La prima udienza del processo partito a seguito dell’inchiesta Clean 1 a Pavia – quella sul presunto sistema di corruzione radicato nella società pavese, basato su scambi di favori tra politici, professionisti e forze dell’ordine – si è conclusa in realtà con un rinvio.
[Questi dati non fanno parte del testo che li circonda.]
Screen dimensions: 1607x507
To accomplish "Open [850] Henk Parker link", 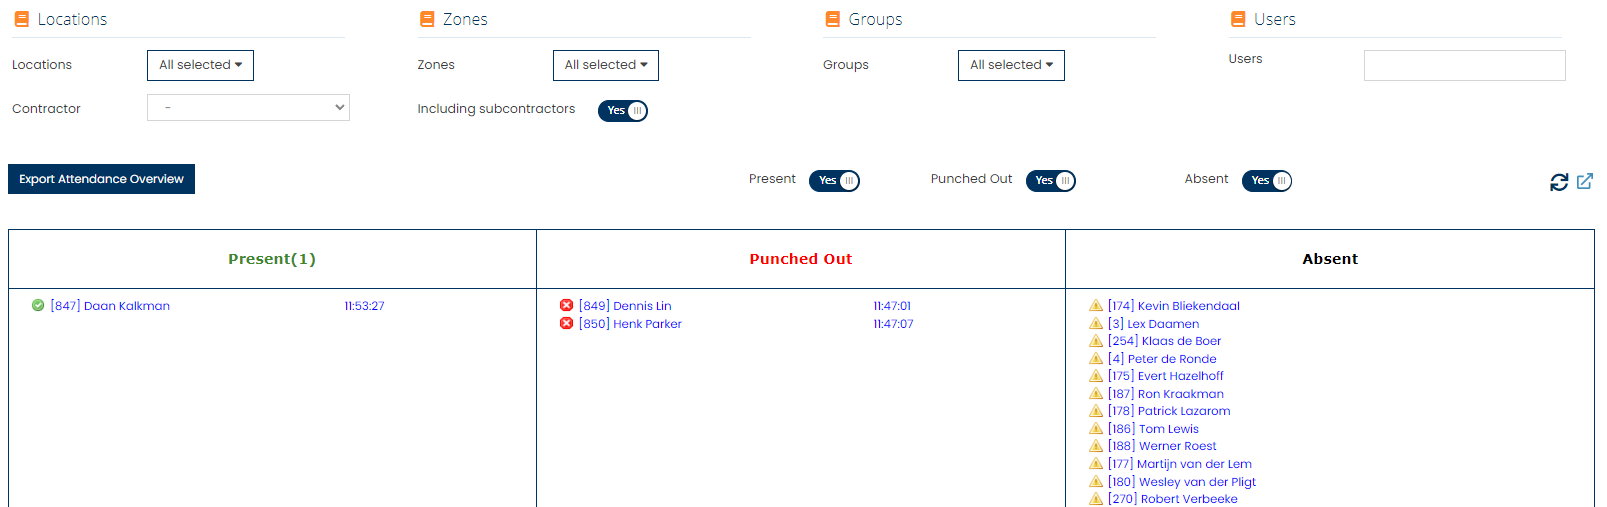I will [x=630, y=324].
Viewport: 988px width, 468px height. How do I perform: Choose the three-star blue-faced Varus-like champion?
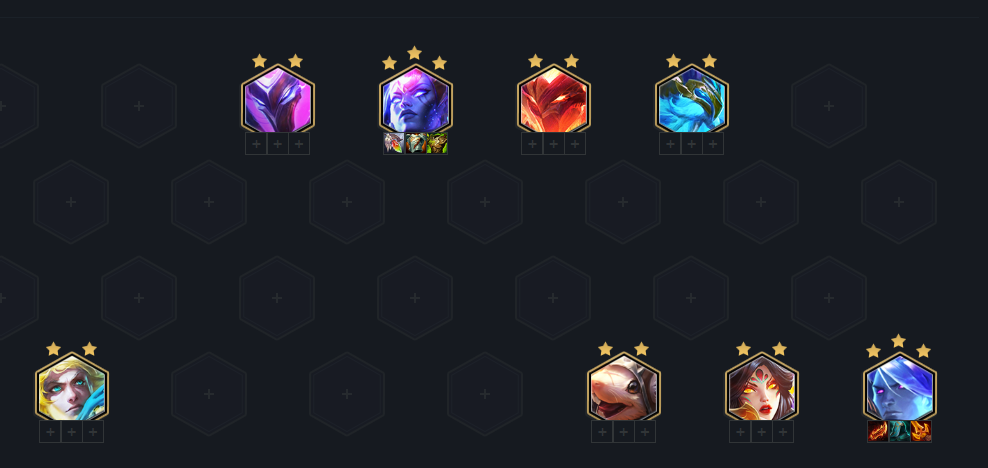pyautogui.click(x=900, y=389)
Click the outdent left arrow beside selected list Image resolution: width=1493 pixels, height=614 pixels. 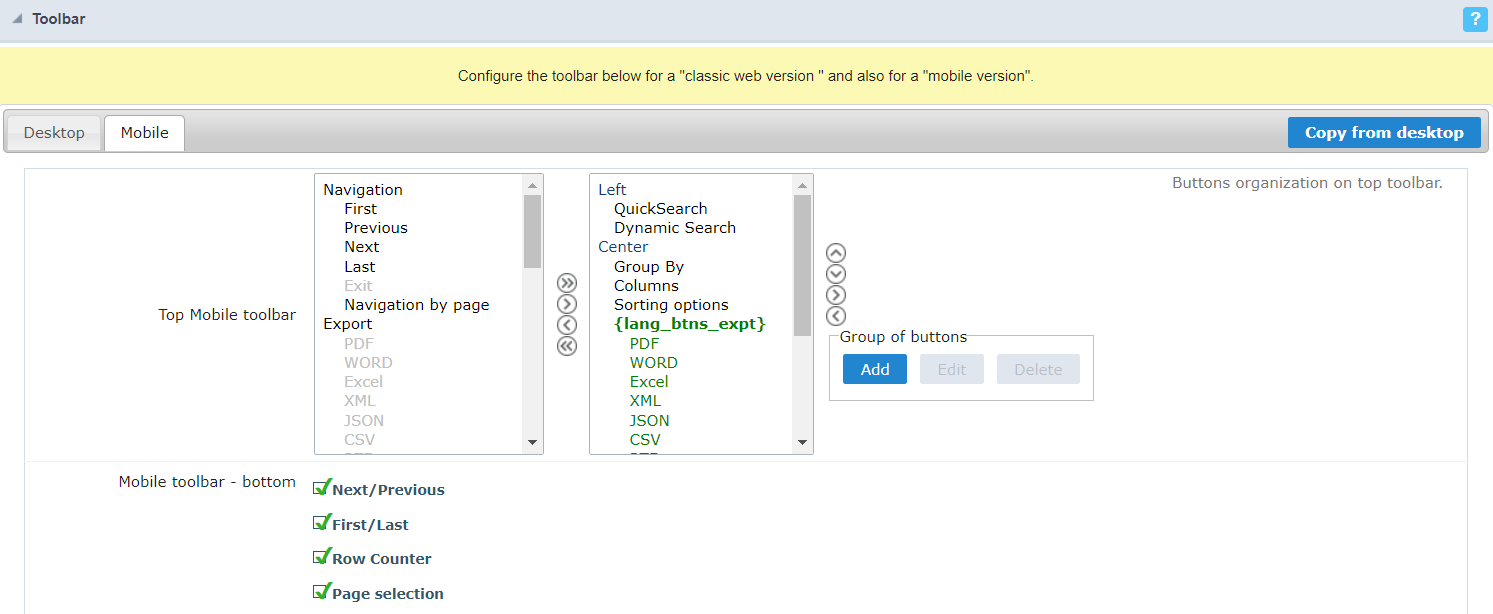pyautogui.click(x=837, y=316)
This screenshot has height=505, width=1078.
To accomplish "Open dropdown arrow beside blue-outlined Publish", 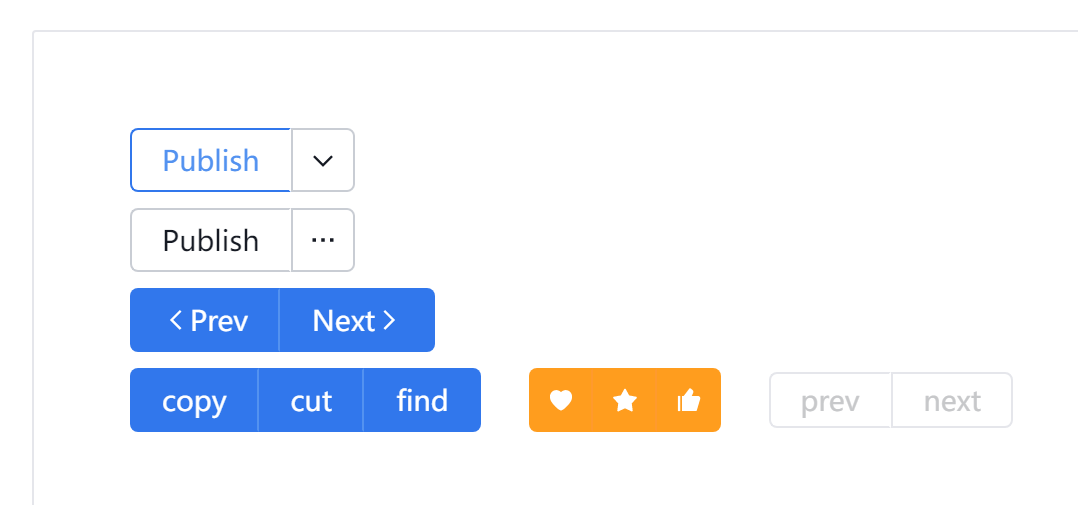I will tap(322, 160).
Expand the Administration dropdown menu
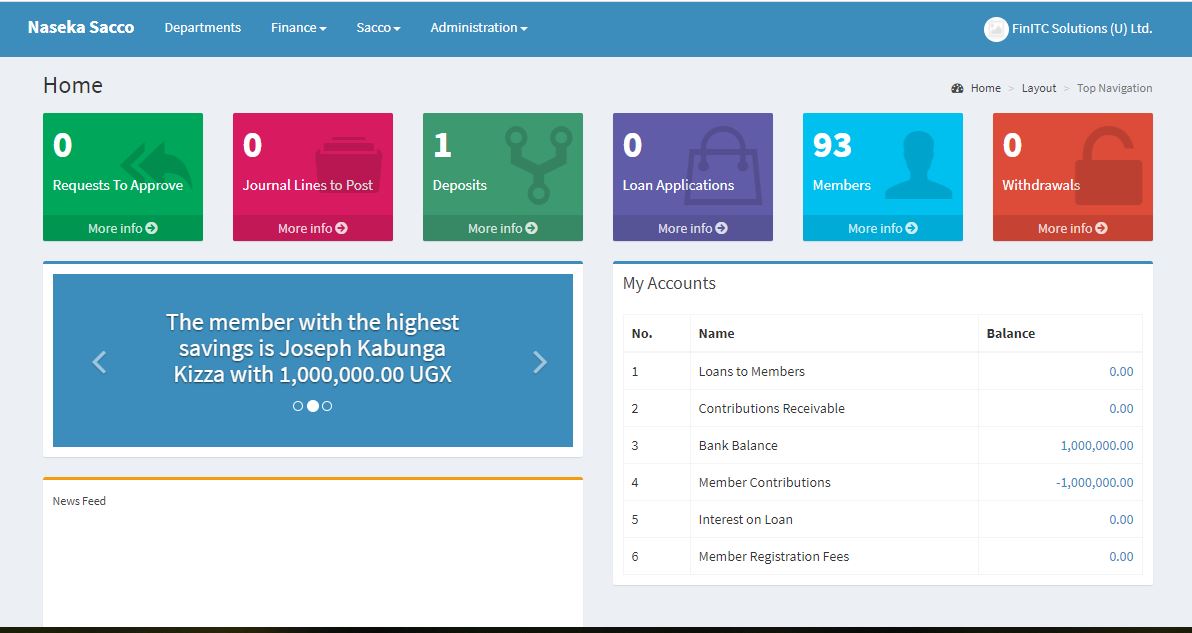The height and width of the screenshot is (633, 1192). pos(478,28)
I giudici hanno deciso infatti di attendere la decisione dei colleghi della Cassazione sull’istanza di rimessione avanzata dal carabiniere forestale Antonio Scoppetta, che deve rispondere di violazione del segreto d’ufficio e già condannato a 4 anni e mezzo di carcere per il filone Clean 2.
In pratica, Scoppetta ha chiesto di spostare la sede del processo perché a Pavia non ci sarebbero le condizioni per “un sereno e imparziale svolgimento”. Secondo il legale del Carabiniere il Tribunale pavese “sarebbe chiamato a giudicare non solo un imputato, ma un intero sistema di relazioni e prassi interne al proprio ambiente”. I magistrati potrebbero inoltre essere chiamati a vagliare l’attendibilità di testimoni che sono, fra gli altri, agenti di polizia giudiziaria ed ex colleghi dell’imputato, e gli stessi pm con i quali lavorava.
La Cassazione deciderà il prossimo 27 aprile, motivo per cui il processo è stato rinviato al 6 maggio. L’inchiesta Clean 1, nel 2023, aveva travolto i vertici di Asm Pavia e portato al sequestro, in seguito revocato, della scuola elementare di San Genesio.